Beyond these high-level concerns, the more immediate concerns deal with the extreme short-term outlook of these tech monopolies and their funded startups like OpenAI.

While these transformer models present a critical leap forward in AI technology, they are still in the research phase. Much more needs to be understood on how they work, and they need many generations of improvements before they can be deployed responsibly. However, we already see efforts to commercially launch ChatGPT immediately. OpenAI has announced a USD 42/month plan for ChatGPT API professional plan. This would open up the ChatGPT model for developers to launch their commercial offerings. To alleviate educators' fear of students using ChatGPT to complete their assignments, OpenAI has already announced a service that would identify ChatGPT-produced writings. After creating the problem of plagiarism in the first place, OpenAI could make a killing by selling the solution for it to schools and universities worldwide!

Given the VC hype and greed, we are already seeing or will see half-baked solutions offering to make customer support operators, writers, artists, content creators, journalists, lawyers, educators and software programmers redundant in the near future. Such offerings will not only bring suffering to people working in these fields in terms of job losses but, given their premature deployment, do a great disservice to the professions. For example, we see journalism already hollowed out worldwide, with news organisations indulging in deep cost-cutting to survive in the digital era. AI-generated news articles and opinion pieces may further exacerbate these trends. Also, with these models superficially generating reasonable content and given the cost-cutting pressures many of these professions face, managers would be tempted to bypass human oversight of AI-generated content resulting in serious mistakes.

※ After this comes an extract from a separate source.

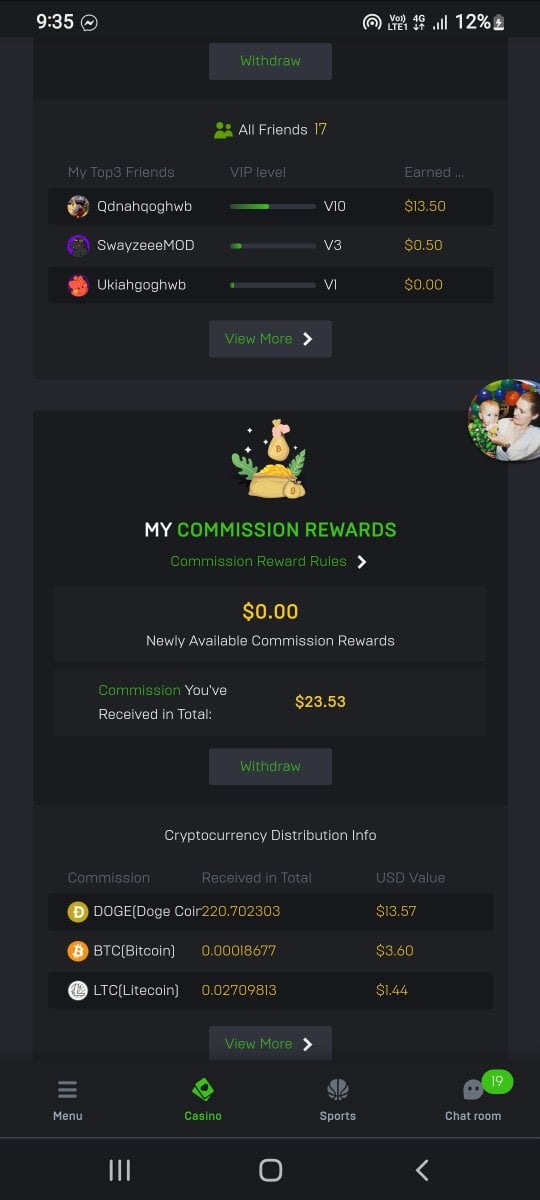
Task: Tap the Android back arrow button
Action: coord(422,1170)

There are also ethical concerns around AI-generated art, literature and movies. While the AI produces seemingly novel pieces of art, it, in effect, learns from the artistic style of other artists and then can reproduce the style without copying the content, thereby bypassing charges of plagiarism. But in reality, such art amounts to high-tech plagiarism as the models are incapable of creativity but generate content based on their learned prediction algorithms. So, how should society address such concerns?

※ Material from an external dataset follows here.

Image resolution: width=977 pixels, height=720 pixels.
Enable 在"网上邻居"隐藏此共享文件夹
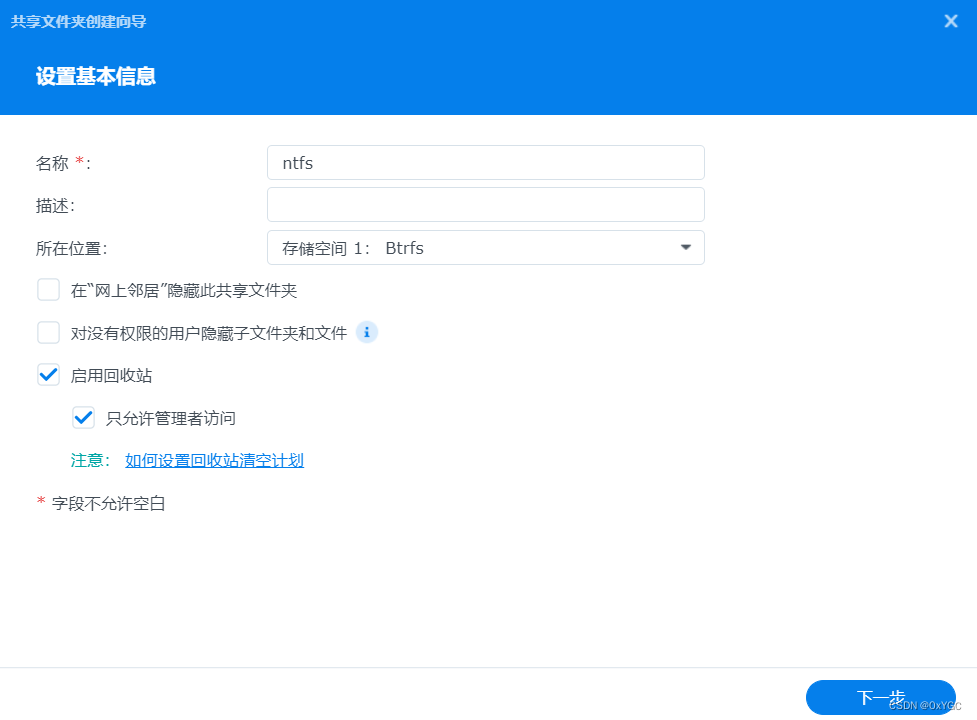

To sum it up, while the transformer-based AI models represent a substantial advancement in the field of machine learning, they are still in the research phase, and there are many unanswered questions about the ethics and regulations regarding their use. The unseemly haste and greed shown by their creators and funders have the potential to cause great damage to society. Governments worldwide must act quickly to prevent yet another familiar boom-bust tech cycle with the associated harms caused to society. Due to their foundational nature, government should treat these technologies as public goods. Governments should get involved in setting up public initiatives to fund research and development in these promising technologies so that they can be safely and ethically developed and deployed for humanity's greater good.